Pick out each line in the rows below that contains the string "computer", and copy those lines in full.

** START **

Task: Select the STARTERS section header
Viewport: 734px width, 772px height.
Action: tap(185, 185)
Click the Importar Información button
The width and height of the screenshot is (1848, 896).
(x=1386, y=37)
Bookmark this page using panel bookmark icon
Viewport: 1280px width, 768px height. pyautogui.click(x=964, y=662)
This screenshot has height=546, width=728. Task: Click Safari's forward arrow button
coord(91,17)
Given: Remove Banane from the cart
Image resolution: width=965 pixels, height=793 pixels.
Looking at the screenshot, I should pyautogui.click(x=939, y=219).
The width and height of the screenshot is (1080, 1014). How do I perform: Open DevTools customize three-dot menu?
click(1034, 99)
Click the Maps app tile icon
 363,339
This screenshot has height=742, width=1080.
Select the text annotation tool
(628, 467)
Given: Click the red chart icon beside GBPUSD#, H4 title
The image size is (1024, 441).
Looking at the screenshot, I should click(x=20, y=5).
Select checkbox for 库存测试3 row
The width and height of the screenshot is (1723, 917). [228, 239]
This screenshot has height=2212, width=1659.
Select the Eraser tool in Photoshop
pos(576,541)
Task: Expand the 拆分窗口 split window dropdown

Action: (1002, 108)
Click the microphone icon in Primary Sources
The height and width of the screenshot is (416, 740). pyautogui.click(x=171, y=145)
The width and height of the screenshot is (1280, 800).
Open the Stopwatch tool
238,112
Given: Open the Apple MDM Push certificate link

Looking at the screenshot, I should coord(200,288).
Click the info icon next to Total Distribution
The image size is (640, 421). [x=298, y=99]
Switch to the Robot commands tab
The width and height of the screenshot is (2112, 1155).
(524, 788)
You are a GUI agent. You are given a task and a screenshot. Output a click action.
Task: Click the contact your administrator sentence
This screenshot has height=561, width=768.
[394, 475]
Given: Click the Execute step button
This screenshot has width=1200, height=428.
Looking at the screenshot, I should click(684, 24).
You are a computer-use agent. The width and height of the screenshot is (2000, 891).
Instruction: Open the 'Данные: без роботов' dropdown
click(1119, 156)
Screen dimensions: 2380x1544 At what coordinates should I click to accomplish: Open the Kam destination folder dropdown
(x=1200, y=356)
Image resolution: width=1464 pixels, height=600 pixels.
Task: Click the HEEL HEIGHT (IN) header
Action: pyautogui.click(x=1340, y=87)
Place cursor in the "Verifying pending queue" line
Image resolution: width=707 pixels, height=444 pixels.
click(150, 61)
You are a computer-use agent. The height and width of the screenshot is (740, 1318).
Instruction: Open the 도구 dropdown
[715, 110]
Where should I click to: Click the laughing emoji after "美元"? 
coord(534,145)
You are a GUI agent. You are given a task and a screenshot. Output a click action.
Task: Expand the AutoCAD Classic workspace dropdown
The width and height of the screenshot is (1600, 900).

** END **

Answer to this task:
You are a computer-use agent. The width and height of the screenshot is (2000, 891).
You are a computer-use agent. The height and width of the screenshot is (740, 1318).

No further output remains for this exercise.